* _TO DO_: Count every line in the following entries where the word "agent" appears. Give the count alone.

= = = =

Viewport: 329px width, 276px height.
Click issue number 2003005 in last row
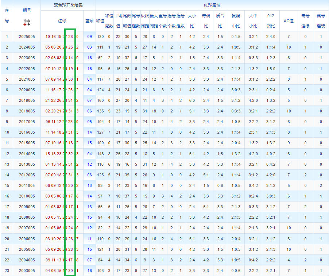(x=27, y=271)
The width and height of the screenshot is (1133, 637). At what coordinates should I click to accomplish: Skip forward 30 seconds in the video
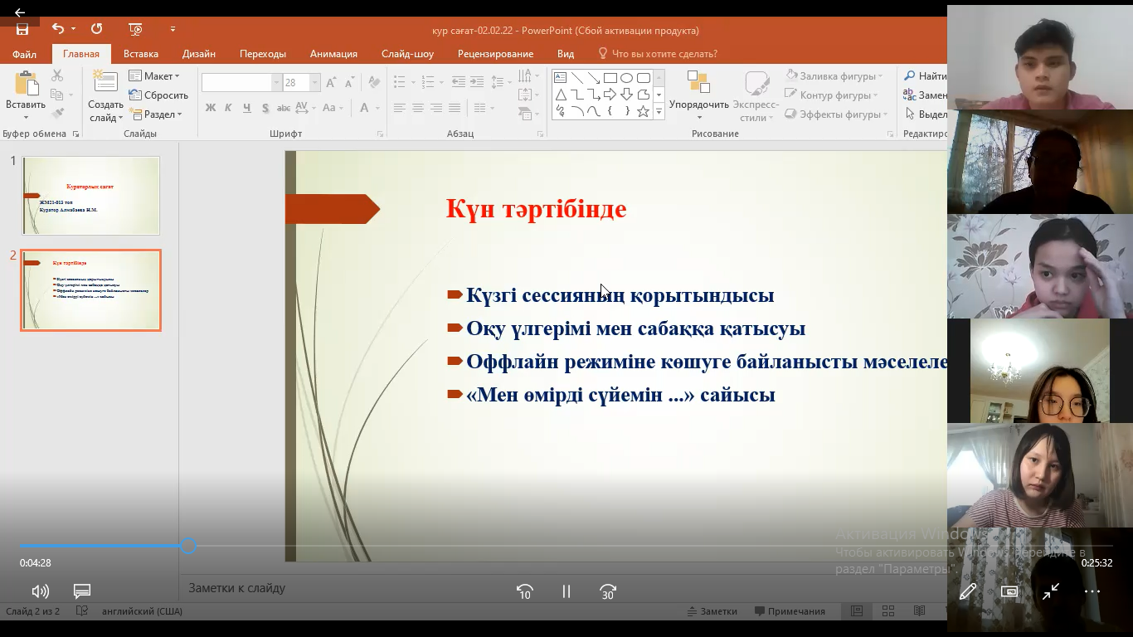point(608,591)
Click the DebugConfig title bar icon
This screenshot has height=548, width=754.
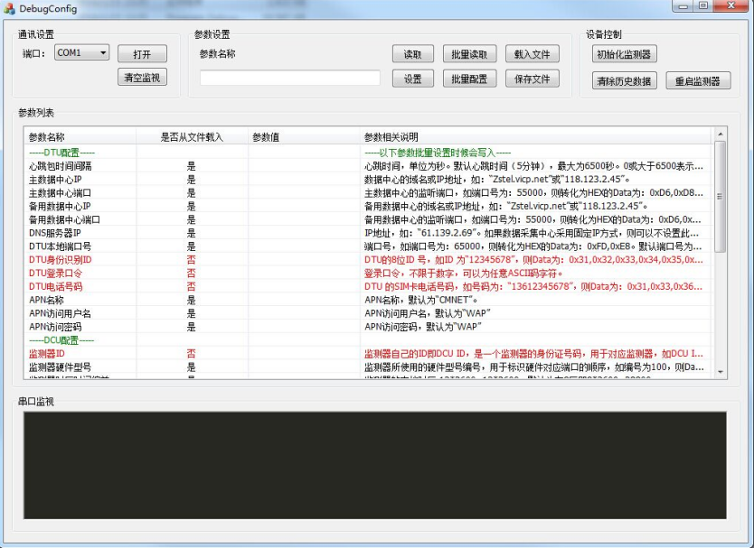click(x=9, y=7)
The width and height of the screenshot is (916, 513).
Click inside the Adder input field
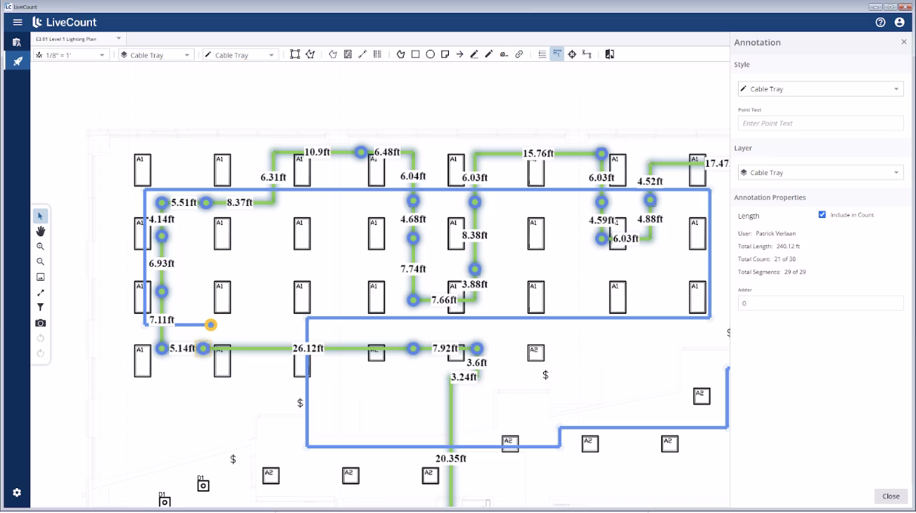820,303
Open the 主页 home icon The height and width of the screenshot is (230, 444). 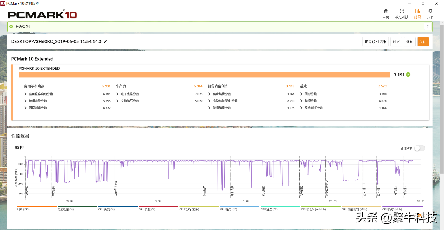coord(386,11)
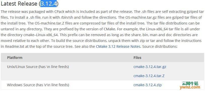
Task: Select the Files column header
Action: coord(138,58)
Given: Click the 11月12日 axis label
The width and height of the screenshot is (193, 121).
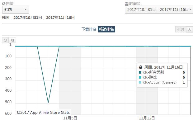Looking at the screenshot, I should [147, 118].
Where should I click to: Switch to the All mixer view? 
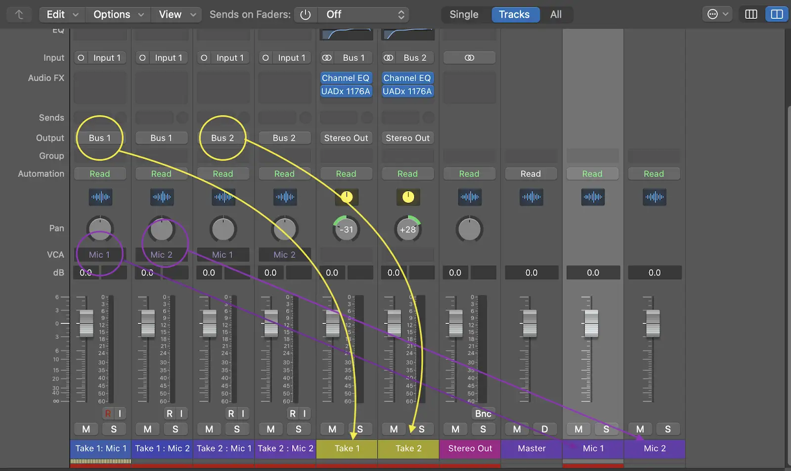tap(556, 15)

= = = =

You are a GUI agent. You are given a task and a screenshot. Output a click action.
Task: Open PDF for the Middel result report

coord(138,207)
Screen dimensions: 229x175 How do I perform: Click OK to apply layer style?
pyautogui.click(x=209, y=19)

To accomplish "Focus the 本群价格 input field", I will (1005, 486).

= = = =

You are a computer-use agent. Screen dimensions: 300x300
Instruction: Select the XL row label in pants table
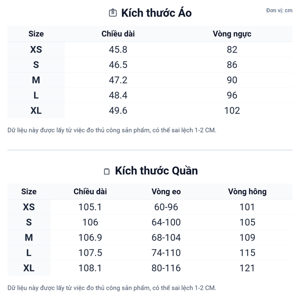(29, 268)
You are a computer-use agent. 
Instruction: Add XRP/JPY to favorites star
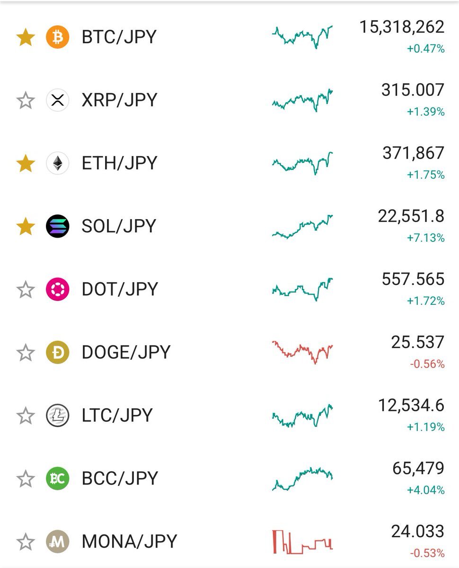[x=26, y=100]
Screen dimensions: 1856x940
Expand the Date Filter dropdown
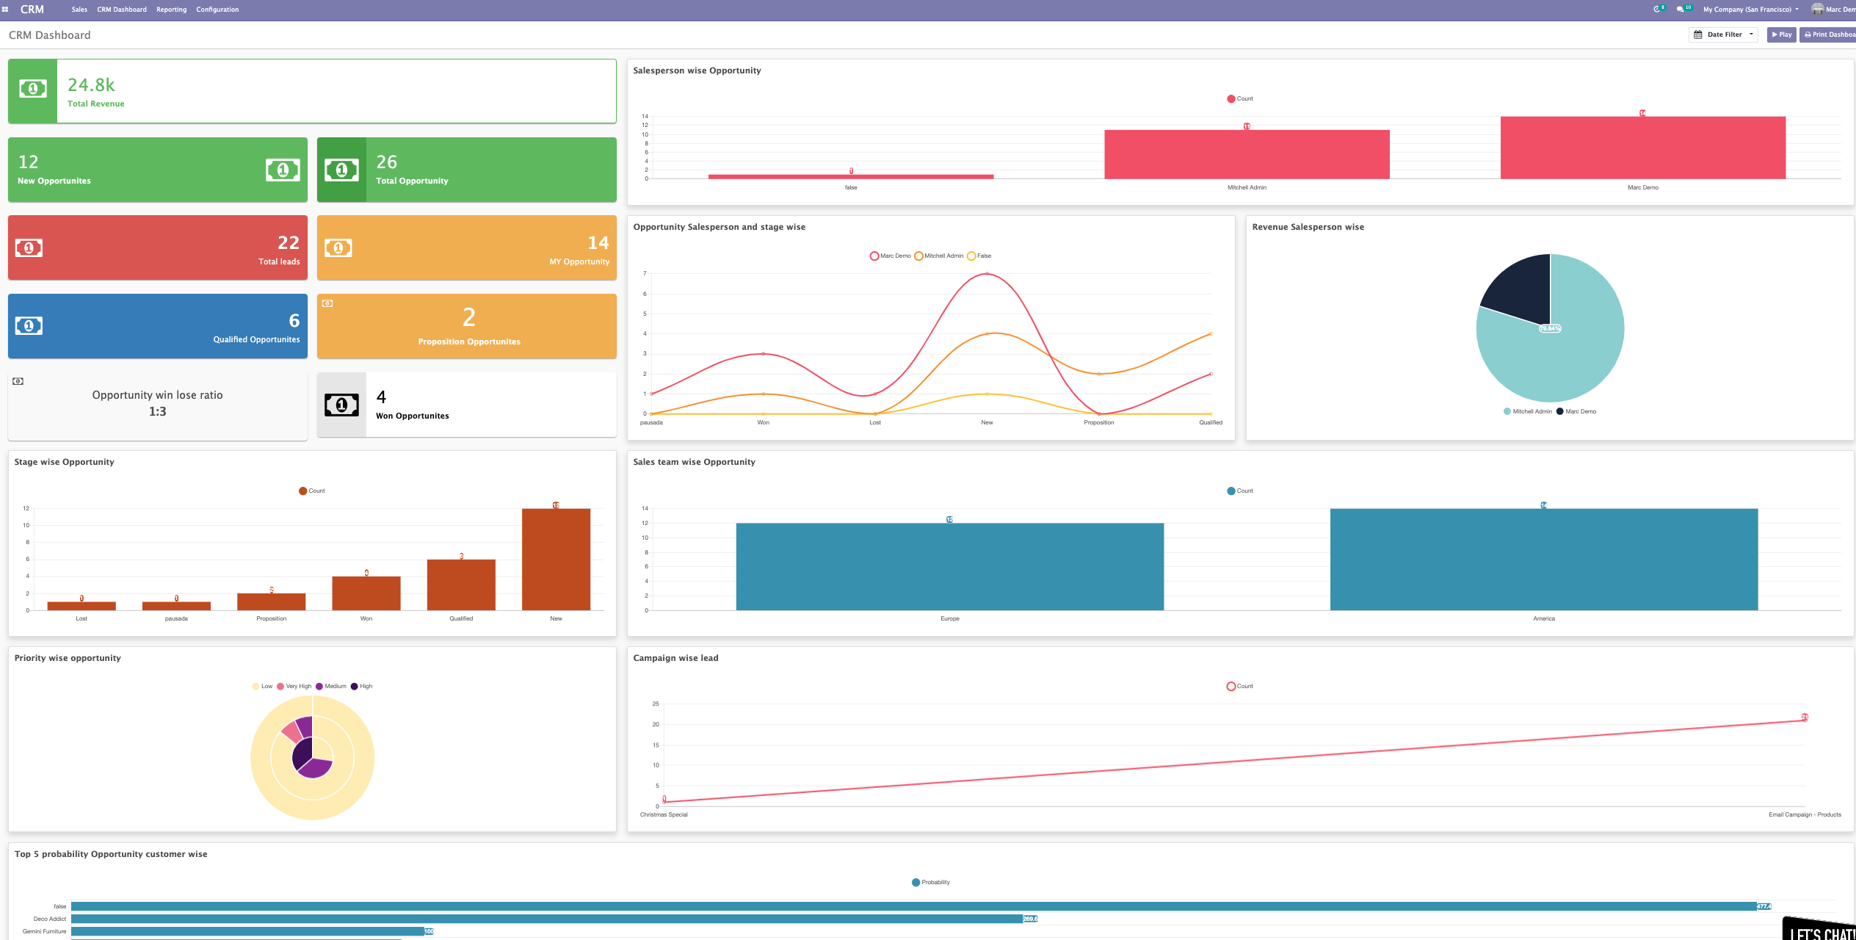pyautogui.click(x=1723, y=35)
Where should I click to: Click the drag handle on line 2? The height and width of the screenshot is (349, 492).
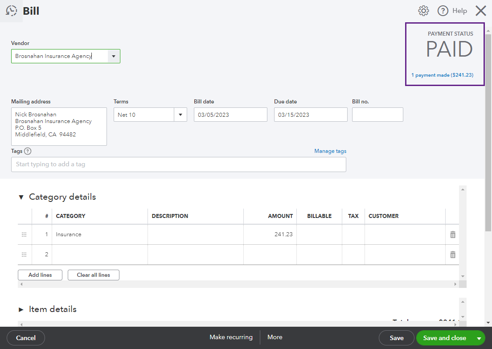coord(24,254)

= = = =

* _TASK ANSWER_: 3